Another relevant EIP is EIP-4488, which aims to significantly reduce the gas cost of transaction calldata and also limits the total amount of transaction calldata in a block. This means that the transaction cost of Ethereum layer 2s such as Optimism or zk-rollups like zkSync will also reduce. This is, however, a short-term solution as the eventual solution to this issue will come through sharding. Sharding has not been implemented in the April 2023 Shanghai upgrade.

In later Ethereum upgrades, EIP-4844 implements proto-danksharding, which introduces blob-carrying transactions, which marks the first step toward implementing full sharding on Ethereum. This EIP introduces a new transaction format for “blob-carrying transactions,” which can contain a large amount of data that is not executed by the EVM but whose commitment can be accessed. This format is designed to be fully compatible with the format that will be used in full sharding.

Rollups are a promising scaling solution for Ethereum and have already significantly reduced fees for many Ethereum users. However, they are still too expensive for some users. The ultimate solution to the limitations of rollups is data sharding, which would add 16 MB of dedicated data space to the chain per block for rollups to use. However, full data sharding is likely to take a long time to implement completely. This EIP provides a solution in the interim by implementing the transaction format that will eventually be used in full danksharding, but without actually implementing the sharding of transactions. Instead, the data from these transactions will be part of the Beacon Chain and will be fully downloadable by all consensus nodes but can be deleted after a relatively short delay.
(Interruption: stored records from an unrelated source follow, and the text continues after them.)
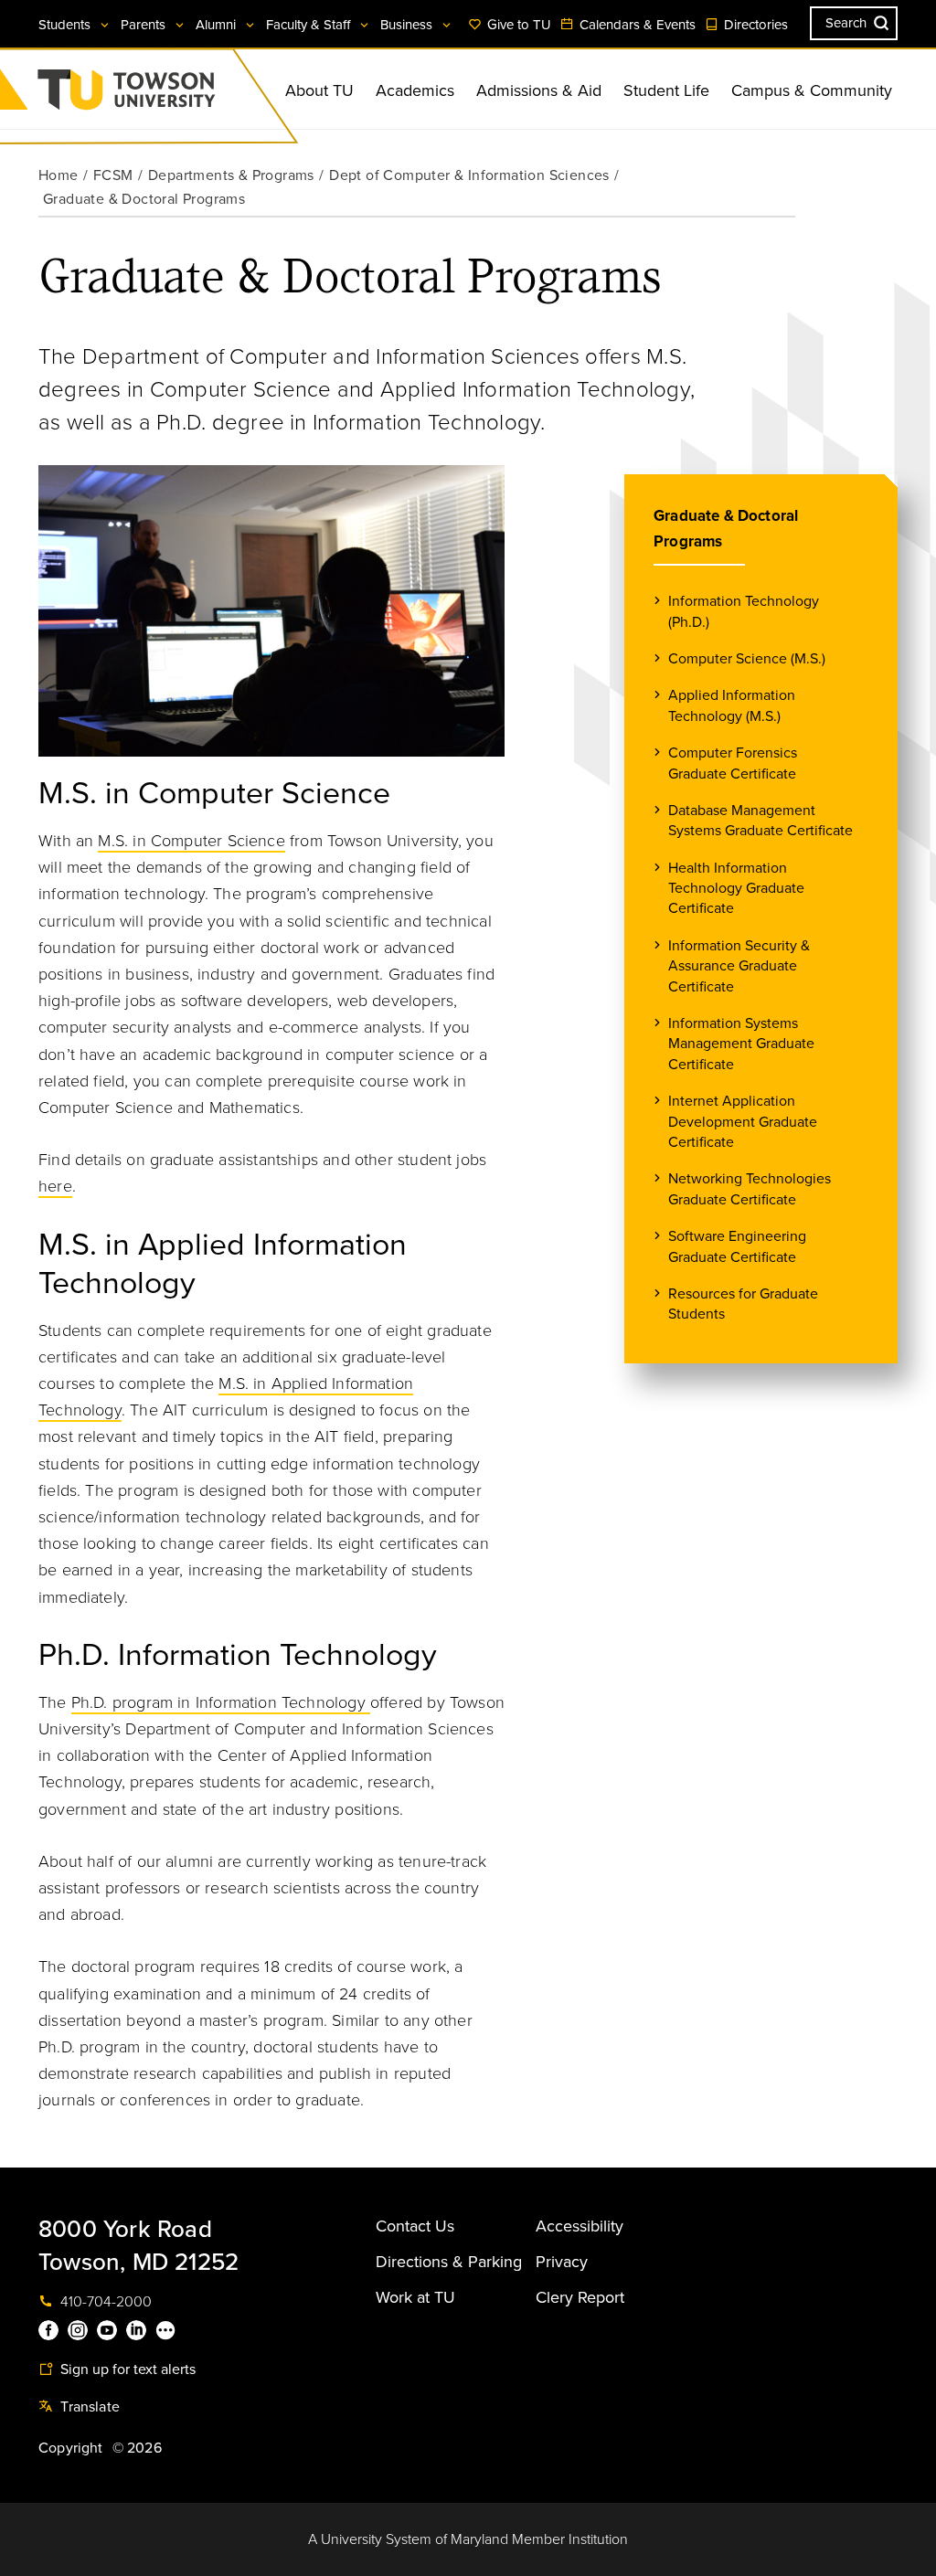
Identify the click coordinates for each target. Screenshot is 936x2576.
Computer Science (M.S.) (746, 659)
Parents (145, 24)
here (55, 1186)
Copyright (70, 2448)
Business (408, 24)
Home (58, 175)
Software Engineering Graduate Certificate (737, 1246)
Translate (88, 2407)
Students (66, 24)
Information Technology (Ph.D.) (743, 611)
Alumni (217, 24)
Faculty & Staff (310, 24)
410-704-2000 (104, 2302)
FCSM (113, 175)
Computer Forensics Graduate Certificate (732, 763)
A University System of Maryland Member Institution (468, 2539)
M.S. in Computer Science (191, 841)
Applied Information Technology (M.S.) (731, 705)
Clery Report (580, 2297)
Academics (415, 90)
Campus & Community (811, 90)
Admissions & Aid (538, 90)
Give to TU (517, 24)
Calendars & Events (636, 24)
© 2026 (137, 2448)
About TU (319, 90)
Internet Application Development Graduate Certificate (742, 1121)
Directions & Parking (449, 2262)
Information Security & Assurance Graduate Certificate (739, 966)
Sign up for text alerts (126, 2369)
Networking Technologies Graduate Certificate (749, 1189)
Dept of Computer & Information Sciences (469, 175)
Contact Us (415, 2226)
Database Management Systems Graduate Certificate (760, 820)
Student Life (666, 90)
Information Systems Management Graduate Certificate (741, 1044)
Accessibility (579, 2226)
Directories (754, 24)
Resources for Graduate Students (743, 1304)
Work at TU (415, 2297)
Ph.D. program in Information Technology (220, 1702)
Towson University (174, 95)
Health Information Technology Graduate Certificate (736, 888)
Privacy (562, 2262)
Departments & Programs (231, 175)
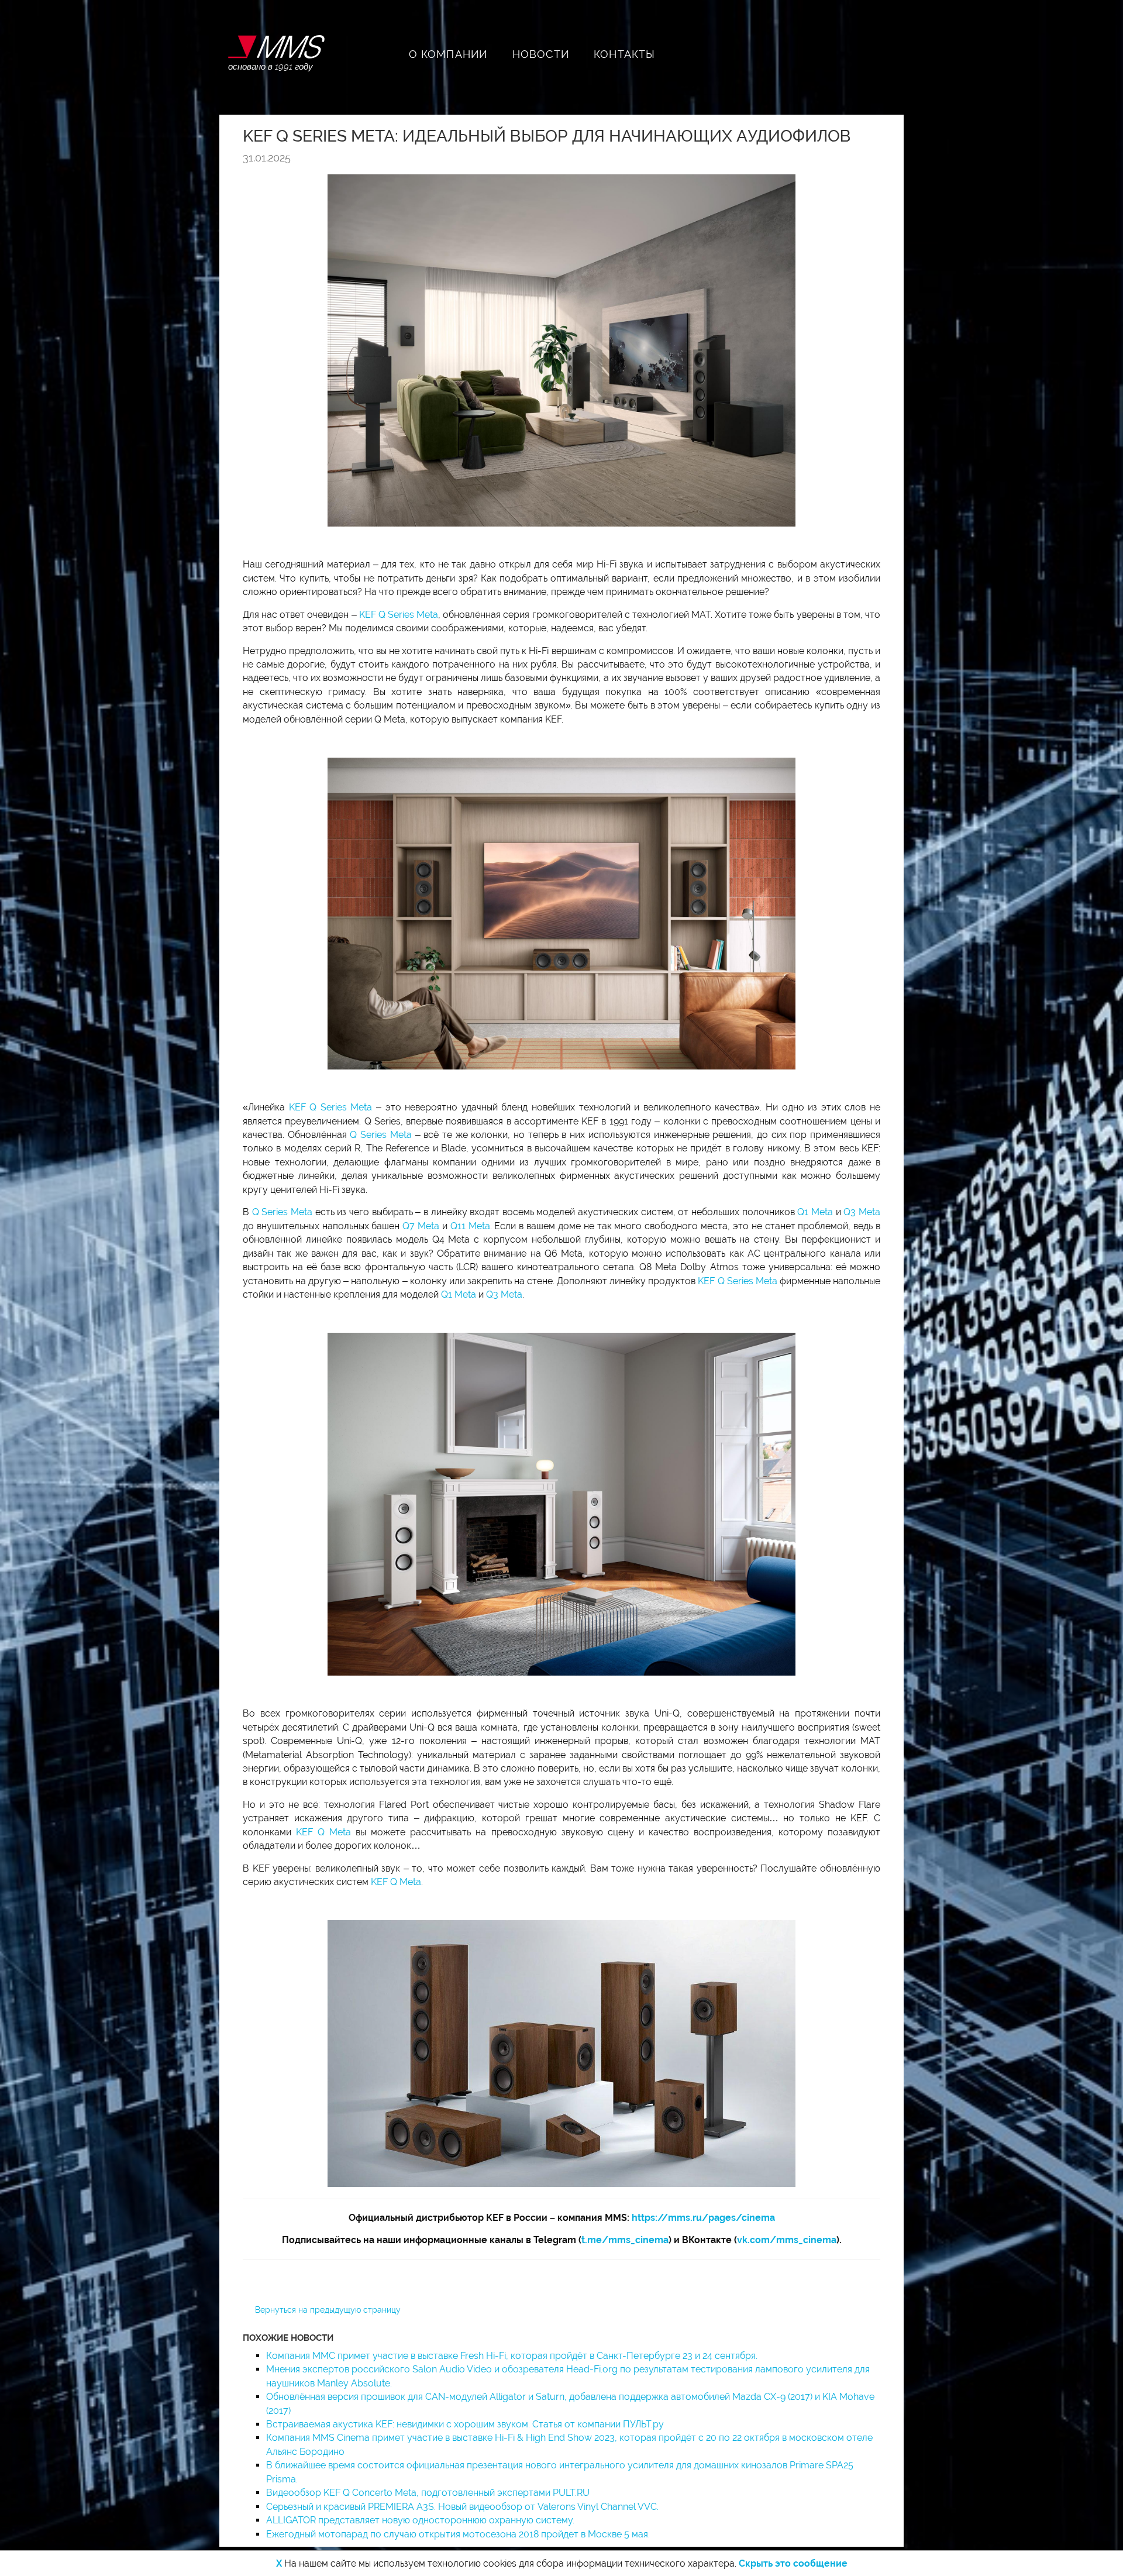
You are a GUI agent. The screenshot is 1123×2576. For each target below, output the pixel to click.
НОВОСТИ (540, 54)
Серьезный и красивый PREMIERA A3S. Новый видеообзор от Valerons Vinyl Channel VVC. (462, 2506)
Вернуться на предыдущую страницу (328, 2309)
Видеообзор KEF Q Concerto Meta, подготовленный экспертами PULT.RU (428, 2492)
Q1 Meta (815, 1212)
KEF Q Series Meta (398, 614)
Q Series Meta (380, 1134)
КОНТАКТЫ (625, 54)
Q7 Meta (420, 1226)
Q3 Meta (861, 1212)
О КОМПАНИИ (448, 54)
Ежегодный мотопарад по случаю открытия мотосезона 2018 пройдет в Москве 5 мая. (458, 2534)
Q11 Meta (470, 1226)
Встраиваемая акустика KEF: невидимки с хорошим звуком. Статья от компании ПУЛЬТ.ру (465, 2424)
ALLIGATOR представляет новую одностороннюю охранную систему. (420, 2520)
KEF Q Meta (323, 1832)
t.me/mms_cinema (625, 2239)
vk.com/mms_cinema (786, 2239)
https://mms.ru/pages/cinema (703, 2217)
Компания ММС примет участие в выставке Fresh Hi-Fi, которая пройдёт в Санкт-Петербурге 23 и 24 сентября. (511, 2355)
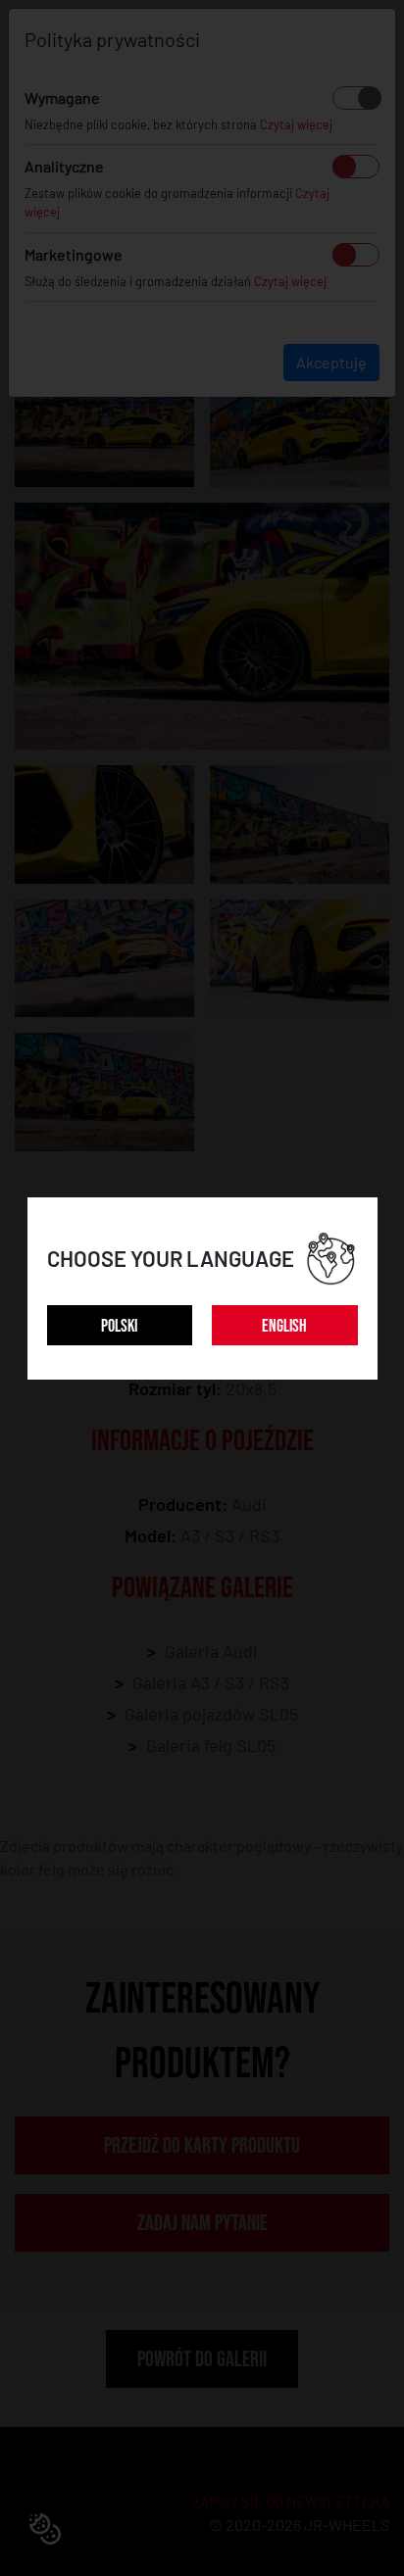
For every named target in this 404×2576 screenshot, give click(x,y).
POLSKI (119, 1326)
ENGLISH (284, 1326)
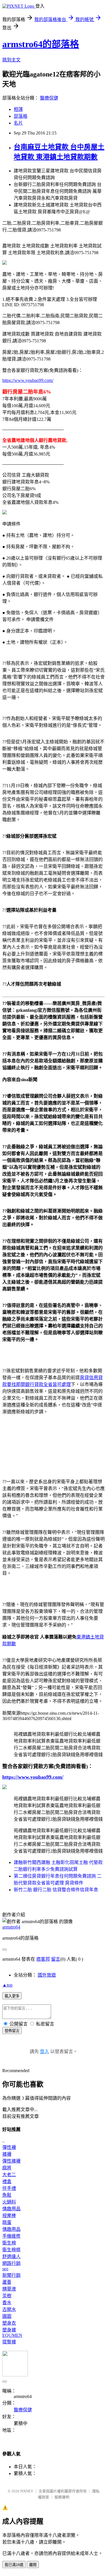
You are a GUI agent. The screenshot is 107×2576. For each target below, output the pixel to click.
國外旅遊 (47, 1975)
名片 (18, 123)
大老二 (9, 2174)
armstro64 (11, 1927)
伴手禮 (9, 2188)
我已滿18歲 (14, 2565)
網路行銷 (11, 2263)
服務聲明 (61, 2497)
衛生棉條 (11, 2249)
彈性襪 (9, 2147)
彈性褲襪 (11, 2161)
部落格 (20, 116)
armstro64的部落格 (40, 44)
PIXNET (26, 2491)
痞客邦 (43, 1959)
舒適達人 (11, 2256)
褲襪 (6, 2154)
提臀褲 (9, 2341)
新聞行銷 (11, 2275)
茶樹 (6, 2295)
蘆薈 (6, 2282)
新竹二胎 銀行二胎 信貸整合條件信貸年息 (56, 1889)
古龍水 (9, 2309)
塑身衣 (9, 2323)
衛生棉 (9, 2242)
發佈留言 (12, 2031)
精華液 (9, 2289)
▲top (7, 1985)
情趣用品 (11, 2208)
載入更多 (12, 1996)
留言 (55, 1959)
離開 (33, 2565)
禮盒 (6, 2181)
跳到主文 (11, 59)
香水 (6, 2302)
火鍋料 (9, 2202)
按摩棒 (9, 2215)
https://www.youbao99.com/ (27, 380)
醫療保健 (49, 98)
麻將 (6, 2167)
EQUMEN (12, 2335)
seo (5, 2268)
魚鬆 (6, 2195)
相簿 (18, 109)
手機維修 (11, 2236)
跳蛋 (6, 2222)
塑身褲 (9, 2329)
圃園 (6, 2316)
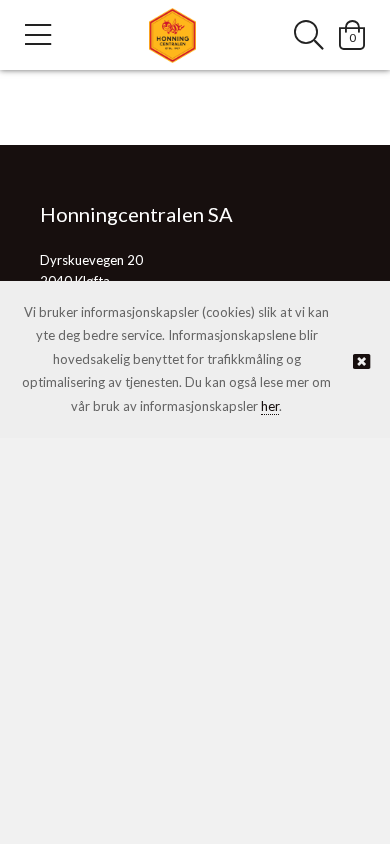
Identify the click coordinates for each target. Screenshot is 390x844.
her (270, 406)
Rollups involve posting a large amount of data, which could overburden nodes if they were required to download all of it. This would increase resource requirements and negatively impact decentralization. To address this, Data Availability Sampling (DAS) enables nodes, including light clients, to easily and securely confirm that all data has been made available without the need to download it all:

Diagram  Description automatically generated

Figure 13.10: Data availability sampling

Danksharding solves the data availability problem by providing anyone with the ability to download the full data should the need arise. It uses a technique called DAS where a client randomly samples an erasure-coded (using Reed-Solomon codes) blob of data to ascertain the availability of data. In other words, the data is erasure-coded and extended using the Reed-Solomon codes, which allows for representing the data as a polynomial and evaluating it at various points. This technique means that now only 50% of the erasure code data is enough to ascertain the full data availability, as the other 50% can be reconstructed.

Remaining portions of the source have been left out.